--- EXTRACTED MATERIAL ---
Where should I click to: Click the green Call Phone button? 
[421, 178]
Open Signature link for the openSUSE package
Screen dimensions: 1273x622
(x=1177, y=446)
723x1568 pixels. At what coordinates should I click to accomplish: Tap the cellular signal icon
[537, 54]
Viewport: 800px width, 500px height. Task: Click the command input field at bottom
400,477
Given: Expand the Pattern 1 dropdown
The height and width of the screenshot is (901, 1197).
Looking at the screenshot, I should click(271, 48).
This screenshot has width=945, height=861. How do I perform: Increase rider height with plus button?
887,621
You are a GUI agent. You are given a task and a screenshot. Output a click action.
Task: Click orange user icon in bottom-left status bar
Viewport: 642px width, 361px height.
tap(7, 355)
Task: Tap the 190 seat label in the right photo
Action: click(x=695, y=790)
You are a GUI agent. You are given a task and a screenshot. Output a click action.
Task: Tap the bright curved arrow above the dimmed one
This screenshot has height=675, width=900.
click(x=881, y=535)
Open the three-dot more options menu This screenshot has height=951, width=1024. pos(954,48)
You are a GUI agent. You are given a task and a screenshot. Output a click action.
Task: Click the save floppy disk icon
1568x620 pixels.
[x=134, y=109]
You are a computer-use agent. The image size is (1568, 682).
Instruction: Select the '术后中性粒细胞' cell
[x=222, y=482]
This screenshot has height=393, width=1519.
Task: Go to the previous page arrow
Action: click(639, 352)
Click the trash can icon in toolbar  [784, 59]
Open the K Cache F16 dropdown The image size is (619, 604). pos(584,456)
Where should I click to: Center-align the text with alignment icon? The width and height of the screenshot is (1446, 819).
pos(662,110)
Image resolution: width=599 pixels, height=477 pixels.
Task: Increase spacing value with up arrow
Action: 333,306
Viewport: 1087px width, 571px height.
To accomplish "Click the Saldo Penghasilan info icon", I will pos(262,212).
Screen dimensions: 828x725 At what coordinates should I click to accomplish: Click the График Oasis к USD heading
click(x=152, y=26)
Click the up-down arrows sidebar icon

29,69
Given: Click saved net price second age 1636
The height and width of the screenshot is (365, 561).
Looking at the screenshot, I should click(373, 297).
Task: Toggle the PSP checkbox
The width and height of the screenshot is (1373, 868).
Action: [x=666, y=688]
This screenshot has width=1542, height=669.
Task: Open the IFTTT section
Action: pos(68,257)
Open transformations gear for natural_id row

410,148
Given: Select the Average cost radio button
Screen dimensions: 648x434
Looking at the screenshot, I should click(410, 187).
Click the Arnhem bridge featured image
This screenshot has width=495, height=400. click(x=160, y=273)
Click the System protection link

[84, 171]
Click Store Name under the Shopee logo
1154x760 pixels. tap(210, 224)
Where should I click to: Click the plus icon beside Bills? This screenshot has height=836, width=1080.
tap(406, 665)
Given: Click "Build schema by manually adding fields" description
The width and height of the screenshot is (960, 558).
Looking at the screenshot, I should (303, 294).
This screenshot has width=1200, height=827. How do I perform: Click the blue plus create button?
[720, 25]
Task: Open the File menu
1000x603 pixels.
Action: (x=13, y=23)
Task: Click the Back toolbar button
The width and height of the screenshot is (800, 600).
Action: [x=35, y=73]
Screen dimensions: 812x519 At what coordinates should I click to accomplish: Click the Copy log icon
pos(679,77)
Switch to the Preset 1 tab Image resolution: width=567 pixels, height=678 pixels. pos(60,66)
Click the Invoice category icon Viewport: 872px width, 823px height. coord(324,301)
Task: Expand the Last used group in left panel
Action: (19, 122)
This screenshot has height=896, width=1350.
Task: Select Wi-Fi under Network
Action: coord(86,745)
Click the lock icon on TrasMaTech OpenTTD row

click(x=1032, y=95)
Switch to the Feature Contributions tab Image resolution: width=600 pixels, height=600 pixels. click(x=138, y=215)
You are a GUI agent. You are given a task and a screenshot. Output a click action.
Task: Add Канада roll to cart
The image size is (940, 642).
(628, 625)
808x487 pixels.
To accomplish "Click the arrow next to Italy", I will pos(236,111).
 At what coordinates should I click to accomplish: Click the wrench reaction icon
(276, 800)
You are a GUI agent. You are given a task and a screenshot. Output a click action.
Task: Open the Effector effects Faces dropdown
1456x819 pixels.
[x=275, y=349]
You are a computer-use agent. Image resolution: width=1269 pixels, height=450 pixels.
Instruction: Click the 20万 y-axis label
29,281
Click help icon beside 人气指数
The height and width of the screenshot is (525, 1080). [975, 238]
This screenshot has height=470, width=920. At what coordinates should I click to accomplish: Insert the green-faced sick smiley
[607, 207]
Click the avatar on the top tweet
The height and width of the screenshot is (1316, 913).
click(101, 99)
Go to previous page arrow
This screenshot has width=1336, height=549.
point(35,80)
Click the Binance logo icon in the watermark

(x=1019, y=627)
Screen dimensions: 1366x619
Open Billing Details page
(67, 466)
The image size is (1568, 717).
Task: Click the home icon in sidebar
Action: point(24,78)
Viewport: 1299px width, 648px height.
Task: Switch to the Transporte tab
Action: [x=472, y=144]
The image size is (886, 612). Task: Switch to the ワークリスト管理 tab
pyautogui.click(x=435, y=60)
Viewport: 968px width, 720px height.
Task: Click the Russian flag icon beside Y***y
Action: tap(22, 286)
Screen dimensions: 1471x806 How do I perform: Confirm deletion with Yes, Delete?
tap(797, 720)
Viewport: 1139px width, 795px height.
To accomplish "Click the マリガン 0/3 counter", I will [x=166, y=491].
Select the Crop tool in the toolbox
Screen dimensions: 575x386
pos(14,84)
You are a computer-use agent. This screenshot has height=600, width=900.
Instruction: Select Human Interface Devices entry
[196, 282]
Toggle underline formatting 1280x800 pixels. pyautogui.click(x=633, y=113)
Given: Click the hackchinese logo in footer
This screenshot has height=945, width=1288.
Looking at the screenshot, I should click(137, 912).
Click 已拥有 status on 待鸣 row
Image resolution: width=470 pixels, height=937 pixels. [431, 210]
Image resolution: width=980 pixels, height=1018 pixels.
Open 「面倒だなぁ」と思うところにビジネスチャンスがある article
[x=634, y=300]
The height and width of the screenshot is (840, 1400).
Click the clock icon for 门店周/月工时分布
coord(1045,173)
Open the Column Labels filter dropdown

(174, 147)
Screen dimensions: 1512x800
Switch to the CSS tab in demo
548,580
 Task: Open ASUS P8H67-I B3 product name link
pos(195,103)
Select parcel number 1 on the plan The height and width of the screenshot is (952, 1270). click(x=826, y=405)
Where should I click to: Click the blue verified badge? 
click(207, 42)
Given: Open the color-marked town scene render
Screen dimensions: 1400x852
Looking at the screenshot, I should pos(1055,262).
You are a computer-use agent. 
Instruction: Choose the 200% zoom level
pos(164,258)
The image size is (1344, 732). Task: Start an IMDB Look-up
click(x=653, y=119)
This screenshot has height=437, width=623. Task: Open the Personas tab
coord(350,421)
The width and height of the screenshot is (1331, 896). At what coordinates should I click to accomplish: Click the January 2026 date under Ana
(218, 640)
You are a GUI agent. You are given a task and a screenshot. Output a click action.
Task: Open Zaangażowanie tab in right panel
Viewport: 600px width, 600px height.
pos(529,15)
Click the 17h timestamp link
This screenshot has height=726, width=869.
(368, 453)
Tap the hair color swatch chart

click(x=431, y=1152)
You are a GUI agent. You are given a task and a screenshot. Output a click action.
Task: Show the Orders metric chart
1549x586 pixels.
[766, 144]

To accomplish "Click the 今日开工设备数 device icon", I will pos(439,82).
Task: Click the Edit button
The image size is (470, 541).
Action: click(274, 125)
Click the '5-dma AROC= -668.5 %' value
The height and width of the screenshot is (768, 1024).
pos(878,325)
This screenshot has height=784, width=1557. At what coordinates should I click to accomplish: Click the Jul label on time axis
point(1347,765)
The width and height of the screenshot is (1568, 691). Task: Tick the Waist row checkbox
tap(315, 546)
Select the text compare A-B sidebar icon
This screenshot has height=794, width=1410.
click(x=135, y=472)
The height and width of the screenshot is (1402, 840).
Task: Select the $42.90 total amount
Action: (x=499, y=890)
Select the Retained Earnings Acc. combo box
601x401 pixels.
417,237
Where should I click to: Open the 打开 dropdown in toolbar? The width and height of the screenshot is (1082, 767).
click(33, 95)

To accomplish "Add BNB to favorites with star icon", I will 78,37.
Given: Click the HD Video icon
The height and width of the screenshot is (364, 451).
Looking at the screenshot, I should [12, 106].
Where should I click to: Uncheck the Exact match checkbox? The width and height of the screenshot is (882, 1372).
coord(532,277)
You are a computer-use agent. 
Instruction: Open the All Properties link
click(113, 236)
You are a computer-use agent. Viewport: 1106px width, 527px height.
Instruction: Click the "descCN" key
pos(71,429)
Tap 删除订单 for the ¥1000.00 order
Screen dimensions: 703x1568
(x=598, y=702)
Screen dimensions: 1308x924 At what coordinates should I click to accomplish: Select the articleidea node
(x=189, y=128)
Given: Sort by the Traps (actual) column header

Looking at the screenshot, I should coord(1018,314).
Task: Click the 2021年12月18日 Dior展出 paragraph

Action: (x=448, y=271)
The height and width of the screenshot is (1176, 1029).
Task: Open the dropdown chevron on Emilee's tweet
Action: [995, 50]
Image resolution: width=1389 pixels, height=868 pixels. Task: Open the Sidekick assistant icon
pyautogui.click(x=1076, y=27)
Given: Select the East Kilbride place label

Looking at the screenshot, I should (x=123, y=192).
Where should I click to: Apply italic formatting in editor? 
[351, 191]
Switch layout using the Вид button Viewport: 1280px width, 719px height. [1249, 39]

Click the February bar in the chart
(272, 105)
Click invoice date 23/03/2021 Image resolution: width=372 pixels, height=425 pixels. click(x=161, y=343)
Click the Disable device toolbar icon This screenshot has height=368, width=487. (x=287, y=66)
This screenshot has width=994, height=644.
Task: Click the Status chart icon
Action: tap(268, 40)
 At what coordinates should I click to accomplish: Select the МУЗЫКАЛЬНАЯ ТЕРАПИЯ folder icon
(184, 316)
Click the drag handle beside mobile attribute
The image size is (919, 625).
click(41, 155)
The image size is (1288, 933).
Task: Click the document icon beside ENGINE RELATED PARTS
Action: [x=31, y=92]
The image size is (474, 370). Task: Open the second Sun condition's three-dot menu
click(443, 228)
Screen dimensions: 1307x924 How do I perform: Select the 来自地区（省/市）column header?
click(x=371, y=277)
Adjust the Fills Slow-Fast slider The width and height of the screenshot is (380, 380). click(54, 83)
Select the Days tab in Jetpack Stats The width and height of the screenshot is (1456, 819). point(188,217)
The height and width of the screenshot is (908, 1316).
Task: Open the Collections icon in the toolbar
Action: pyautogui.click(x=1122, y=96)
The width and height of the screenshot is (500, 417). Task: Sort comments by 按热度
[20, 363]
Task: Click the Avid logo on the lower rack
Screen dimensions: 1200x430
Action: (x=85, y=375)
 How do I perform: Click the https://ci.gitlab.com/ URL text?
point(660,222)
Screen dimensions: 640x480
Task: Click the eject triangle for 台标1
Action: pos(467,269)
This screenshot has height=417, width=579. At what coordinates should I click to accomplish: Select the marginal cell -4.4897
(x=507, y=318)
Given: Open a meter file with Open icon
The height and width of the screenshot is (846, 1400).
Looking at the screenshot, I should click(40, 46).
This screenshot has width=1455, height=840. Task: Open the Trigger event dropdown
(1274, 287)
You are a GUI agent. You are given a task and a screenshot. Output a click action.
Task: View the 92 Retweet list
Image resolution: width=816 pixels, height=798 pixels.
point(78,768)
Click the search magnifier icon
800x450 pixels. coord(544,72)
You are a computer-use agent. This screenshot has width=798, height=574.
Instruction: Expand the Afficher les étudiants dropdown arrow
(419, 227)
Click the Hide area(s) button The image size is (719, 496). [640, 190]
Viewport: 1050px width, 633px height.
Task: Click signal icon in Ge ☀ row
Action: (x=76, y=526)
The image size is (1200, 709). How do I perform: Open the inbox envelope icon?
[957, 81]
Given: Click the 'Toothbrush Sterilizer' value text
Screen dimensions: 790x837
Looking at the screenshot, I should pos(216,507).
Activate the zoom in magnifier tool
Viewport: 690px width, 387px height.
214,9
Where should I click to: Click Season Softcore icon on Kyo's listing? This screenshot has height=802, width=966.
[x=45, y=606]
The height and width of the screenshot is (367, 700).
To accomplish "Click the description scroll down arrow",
---
▶ **WHAT TO WORK ON**: Report every line containing the string "will" in the material.

▶ **OUTPUT OF THE EXERCISE**:
To accomplish "Click the Saldo Penghasilan info icon", I will pos(262,212).
To accomplish "Click the arrow next to Italy", I will pos(236,111).
To accomplish "Click the マリガン 0/3 counter", I will [x=166, y=491].
To accomplish "Click the 今日开工设备数 device icon", I will pos(439,82).
To accomplish "Add BNB to favorites with star icon", I will 78,37.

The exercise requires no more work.